Updated: May 1, 2023


I’m a collector of old detritus, god help me, a complete set of 1963 MAD magazines, a tattered family photograph of uncle Don playing ping pong with a cigarette in his mouth and a quart bottle of beer in his free hand, and things get worse from there. I have in my possession the first (and last) “Blodwyn Pig” album. It was a retirement investment, I paid 50 cents for it and it's now worth at least twice that. My library acquisitions also include a fine set of “society of Illustrators” annuals. The earliest goes back to 1971, the late Middle Ages. While a lot of it was slick and trivial, much has held up far better than anything I saw in an academic citadel, at around the same time. While Jack Unruh and Brad Holland were dazzling me with sheer expressionistic and compositional brilliance, the university was boring me to a longed-for death with an 8x8 foot blizzard-white minimalist canvas hung on a blizzard- white wall, toilet paper taped to the ceiling, (thankfully un-used), glam shots of movie stars, clipped out of a fan-zine, with red sticker-dots pasted over the eyes, video tapes of a coed licking strawberry jam off a brick or some shirtless grad-school geek, dancing around in circles with a rubber snake sticking out of his pants.



The kicker was always some pontificating, 40 page manifesto that went something like this, "We must now consider the physical link between what makes a construct original, its specific quality, and what passes in terms of art, at best for method and at worst for a merely technical device whereby these eponymous elements are agents of one of the foundational moments in the evolution of idea vs reality."

The concept here was to make Neo-dada cornflakes seem grave and mysterious by defining them with opaque, polysyllabic jibberish. It's the sort of writing that implodes under the weight of its own gravity, vanishes into a neutron singularity impervious to hammer blows, and from which no usable idea can escape.


Other dumb ideas, in near orbit, spiral in, and are crushed on impact.

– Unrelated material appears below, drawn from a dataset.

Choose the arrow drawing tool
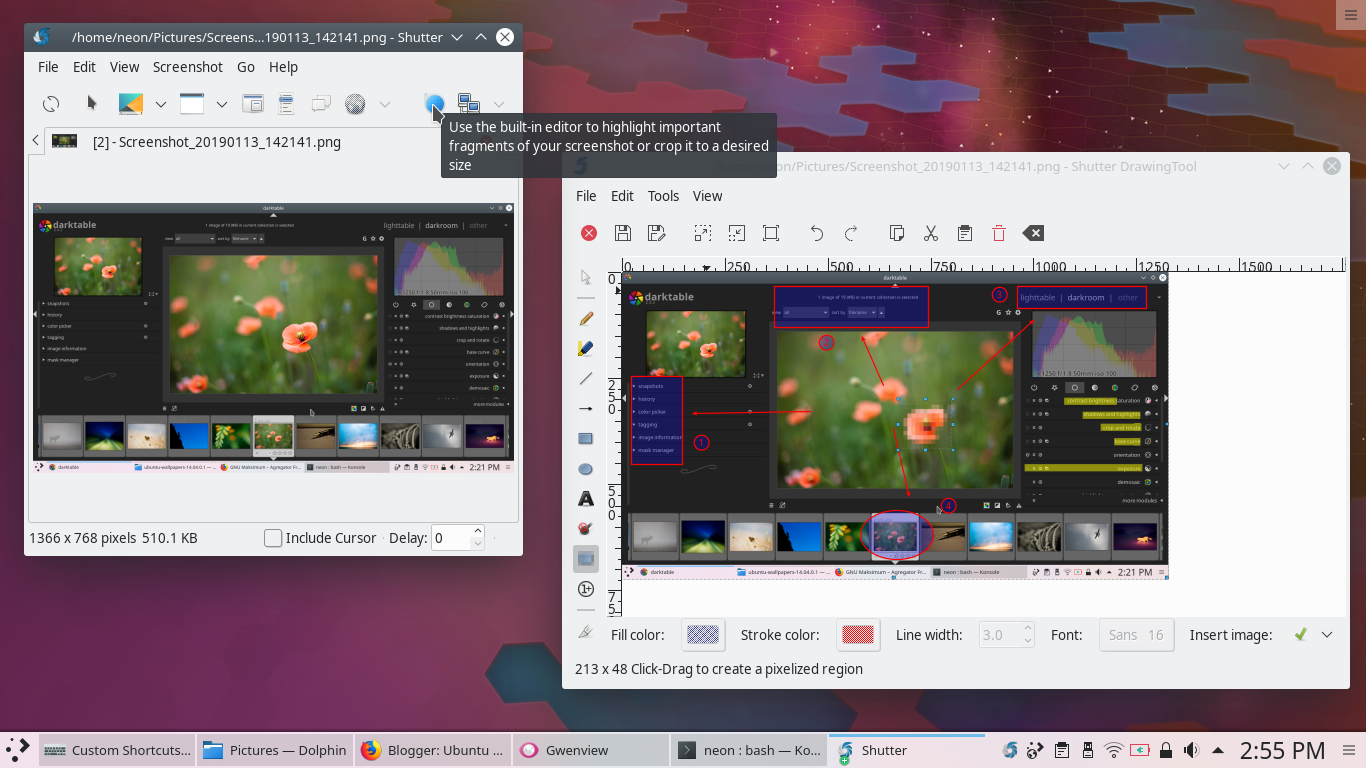 586,408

All of the afore mentioned, and oft repeated examples, told me one thing - none of those jounior geniuses had anything much to say, visually or otherwise, and hence no real job to do, save to graduate from UCX. I was friendly with a lot of the college kids back then, heck, I was a college kid. They had some great parties, but not one of my cohorts could make a living as the sort of artist they were educated to be. Most of them ended up in middle management, or they got married to somebody with a real job, since nobody was ever going to pay anybody anything for being a snotty nihilist. Those lucky few progressives who now teach university seminars still pass the baton, with noble intentions l imagine, to the next generation of contestants in an endless race towards “foundational moments in the evolution of idea vs reality”. It sounds like a lofty place but it ends with red sticker dots on glossy fan-zine. Those denied an academic soft-landing become proud alumni in a long line of grad-school bums, the Phi Beta Crapper. It's a tradition that began in 1938, when Grant Wood was kicked out of the University of Iowa for painting pictures that regular people liked and paid money for.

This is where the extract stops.